* **INFORMATION PROVIDED**
----------

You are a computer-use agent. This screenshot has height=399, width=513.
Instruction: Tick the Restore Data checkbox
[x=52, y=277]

----------

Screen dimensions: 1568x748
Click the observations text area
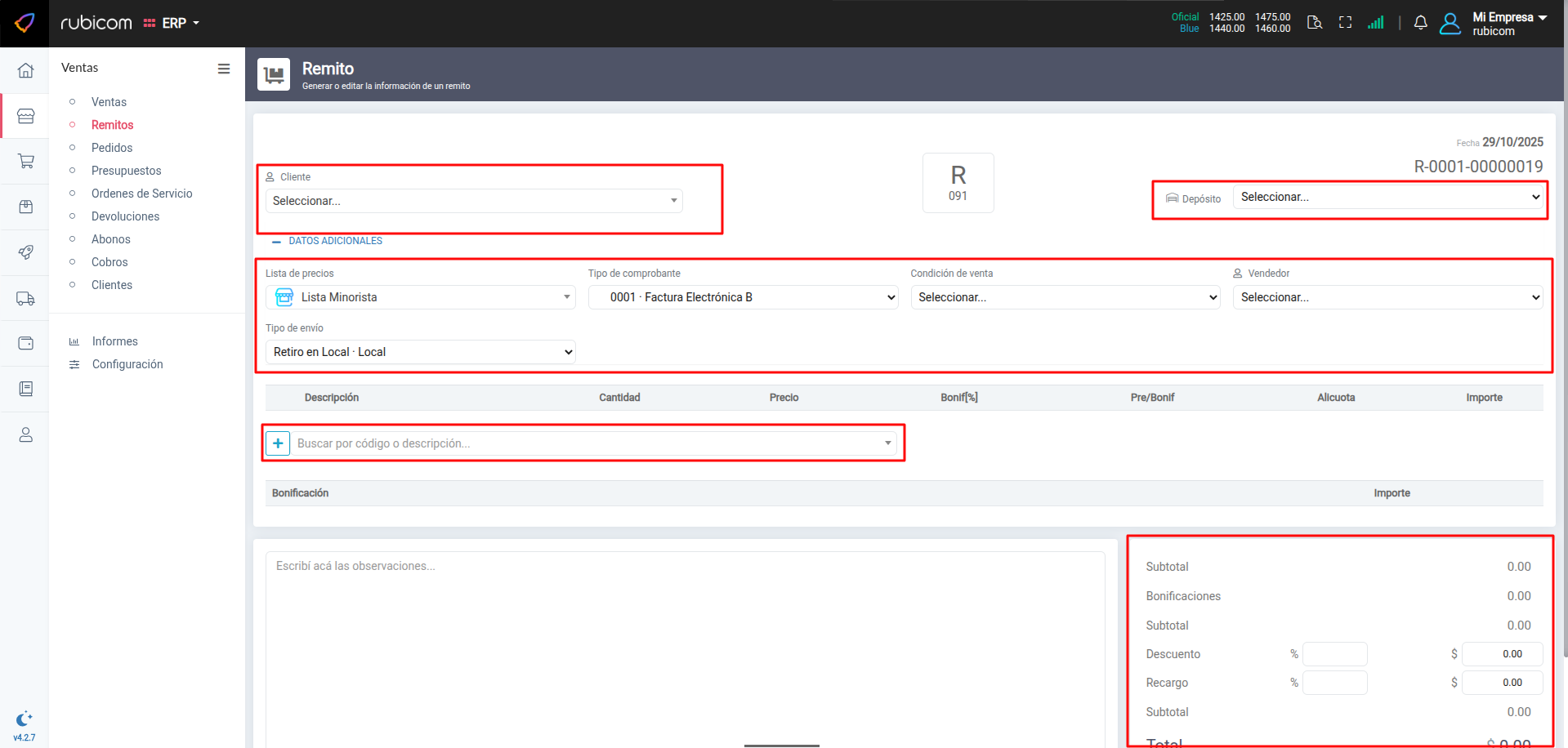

----------

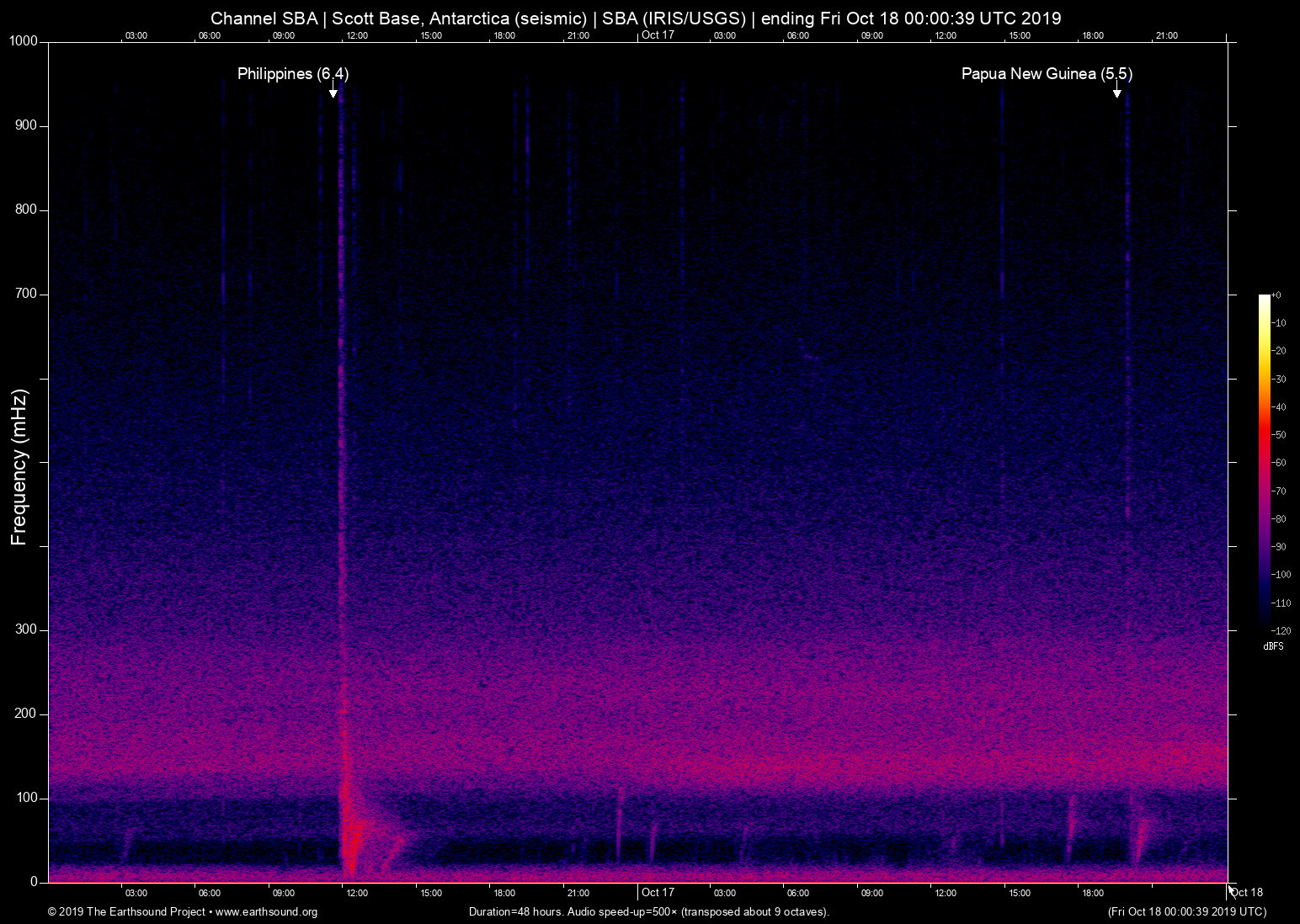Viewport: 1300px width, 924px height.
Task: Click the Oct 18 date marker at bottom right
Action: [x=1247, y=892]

----------

* **TASK TO COMPLETE**
Reproduce exactly the lines above from the line with "Screen dimensions: 1568x748" to the line with "Click the observations text area", including both, and add nothing.

* **EXERCISE OUTPUT**
Screen dimensions: 1568x748
Click the observations text area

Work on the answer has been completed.